Este sábado 18 de abril, las rutas de la región serán testigos de un desafío que combina fe, superación personal y compromiso social. Sabrina Tagliabue, junto a un grupo de corredores, emprenderá una travesía de 65 kilómetros uniendo San Carlos Centro con la Basílica de Guadalupe en Santa Fe, con el objetivo de recolectar donaciones para quienes más lo necesitan.
La largada está prevista para las 5 de la mañana desde San Carlos Centro. El recorrido incluirá paradas en San Carlos Sur, Matilde, Sauce Viejo y Santo Tomé, para finalizar en la capital provincial. Durante todo el trayecto, una camioneta de Cáritas escoltará a los atletas para recibir alimentos no perecederos y pañales que la gente acerque a la ruta.
El deporte como medicina
Más allá del esfuerzo físico, la historia de Sabrina es un testimonio de resiliencia. “Empecé a correr por una depresión hace un año y medio. Mi psicóloga me recomendó hacer un deporte, empecé con mi entrenador Patricio Lobos y el running me cambió la vida”, relató emocionada en los micrófonos de LT9.

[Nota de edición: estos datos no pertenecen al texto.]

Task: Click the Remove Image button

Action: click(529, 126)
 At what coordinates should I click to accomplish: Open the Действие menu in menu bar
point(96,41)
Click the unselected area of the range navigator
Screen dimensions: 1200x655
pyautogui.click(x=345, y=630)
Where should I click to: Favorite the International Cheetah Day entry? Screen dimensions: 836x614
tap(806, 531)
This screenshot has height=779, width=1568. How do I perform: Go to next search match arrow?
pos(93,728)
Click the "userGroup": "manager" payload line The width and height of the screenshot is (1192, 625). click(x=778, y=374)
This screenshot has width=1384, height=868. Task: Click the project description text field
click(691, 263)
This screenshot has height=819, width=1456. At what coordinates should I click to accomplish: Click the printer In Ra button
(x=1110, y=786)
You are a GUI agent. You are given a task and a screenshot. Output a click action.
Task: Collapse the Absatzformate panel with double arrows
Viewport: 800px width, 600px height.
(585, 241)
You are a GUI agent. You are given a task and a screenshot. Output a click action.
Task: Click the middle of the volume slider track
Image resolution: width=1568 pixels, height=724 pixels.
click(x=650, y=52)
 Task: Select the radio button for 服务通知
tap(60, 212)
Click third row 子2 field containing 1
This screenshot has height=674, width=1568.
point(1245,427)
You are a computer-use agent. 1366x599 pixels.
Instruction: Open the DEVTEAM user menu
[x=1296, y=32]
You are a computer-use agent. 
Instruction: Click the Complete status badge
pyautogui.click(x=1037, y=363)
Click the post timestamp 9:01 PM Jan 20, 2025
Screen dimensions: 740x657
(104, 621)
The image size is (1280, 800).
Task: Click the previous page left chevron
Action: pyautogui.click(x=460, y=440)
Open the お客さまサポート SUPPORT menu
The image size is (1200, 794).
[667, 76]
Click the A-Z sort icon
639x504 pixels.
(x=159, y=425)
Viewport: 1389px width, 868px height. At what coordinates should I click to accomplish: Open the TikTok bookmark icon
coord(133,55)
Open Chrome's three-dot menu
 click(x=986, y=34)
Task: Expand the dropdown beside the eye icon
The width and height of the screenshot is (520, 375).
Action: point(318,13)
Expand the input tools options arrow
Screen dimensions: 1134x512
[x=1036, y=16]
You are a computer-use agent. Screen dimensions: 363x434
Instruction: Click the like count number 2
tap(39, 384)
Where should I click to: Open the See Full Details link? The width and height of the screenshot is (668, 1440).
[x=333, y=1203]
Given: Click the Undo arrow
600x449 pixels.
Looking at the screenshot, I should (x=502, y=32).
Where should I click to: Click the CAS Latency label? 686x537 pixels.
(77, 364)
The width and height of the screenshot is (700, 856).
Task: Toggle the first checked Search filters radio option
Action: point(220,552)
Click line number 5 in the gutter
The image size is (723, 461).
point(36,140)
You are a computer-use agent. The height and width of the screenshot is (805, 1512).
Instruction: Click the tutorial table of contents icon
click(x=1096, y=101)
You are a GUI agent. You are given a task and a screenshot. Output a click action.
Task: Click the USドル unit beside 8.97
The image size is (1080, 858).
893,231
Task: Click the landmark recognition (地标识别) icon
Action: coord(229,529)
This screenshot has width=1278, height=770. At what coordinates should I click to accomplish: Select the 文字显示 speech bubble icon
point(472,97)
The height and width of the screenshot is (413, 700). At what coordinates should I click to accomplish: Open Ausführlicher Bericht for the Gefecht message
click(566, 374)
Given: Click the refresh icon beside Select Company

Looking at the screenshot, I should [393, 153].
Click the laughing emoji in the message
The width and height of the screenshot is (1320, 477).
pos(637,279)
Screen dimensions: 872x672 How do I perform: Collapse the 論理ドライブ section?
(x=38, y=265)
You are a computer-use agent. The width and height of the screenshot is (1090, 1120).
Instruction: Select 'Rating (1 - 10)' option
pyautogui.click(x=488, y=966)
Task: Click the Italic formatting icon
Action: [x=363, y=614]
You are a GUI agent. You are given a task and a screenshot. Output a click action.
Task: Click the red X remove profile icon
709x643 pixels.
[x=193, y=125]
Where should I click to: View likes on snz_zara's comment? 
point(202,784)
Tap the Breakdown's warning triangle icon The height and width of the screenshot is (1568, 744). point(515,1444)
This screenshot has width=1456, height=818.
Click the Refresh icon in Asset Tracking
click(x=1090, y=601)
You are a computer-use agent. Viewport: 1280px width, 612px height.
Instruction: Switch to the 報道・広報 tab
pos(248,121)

Para ella, esta peregrinación es una forma de retribuir el bienestar alcanzado: “Esto me salvó, y es una manera de devolver un poquito de todo lo que el deporte y la comunidad me brindaron”. Sabrina colabora activamente en una copa de leche en barrio Guadalupe de San Carlos Centro, donde asisten unos 30 niños, y parte de lo recaudado será destinado a fortalecer ese espacio y otros proyectos infantiles de las localidades que transitarán.
Una invitación abierta a la comunidad
La travesía contará con el apoyo de Seguridad Vial y la Policía para garantizar la integridad de los corredores en la Ruta 11. Sabrina invitó a todos los santafesinos a sumarse, ya sea acercando donaciones o acompañando el tramo final: “Quien quiera sumarse en auto, bici, moto o corriendo, lo espero. La idea es que lleguemos la mayor cantidad de personas juntas a la Basílica para agradecer a la Virgen”.
En Santo Tomé, el grupo tiene previsto realizar paradas estratégicas, como en las “Cinco Esquinas”, para saludar a los vecinos y recibir las últimas colaboraciones antes de ingresar a Santa Fe. “Es una oportunidad para unir a la comunidad a través del deporte y la empatía”, concluyó la joven.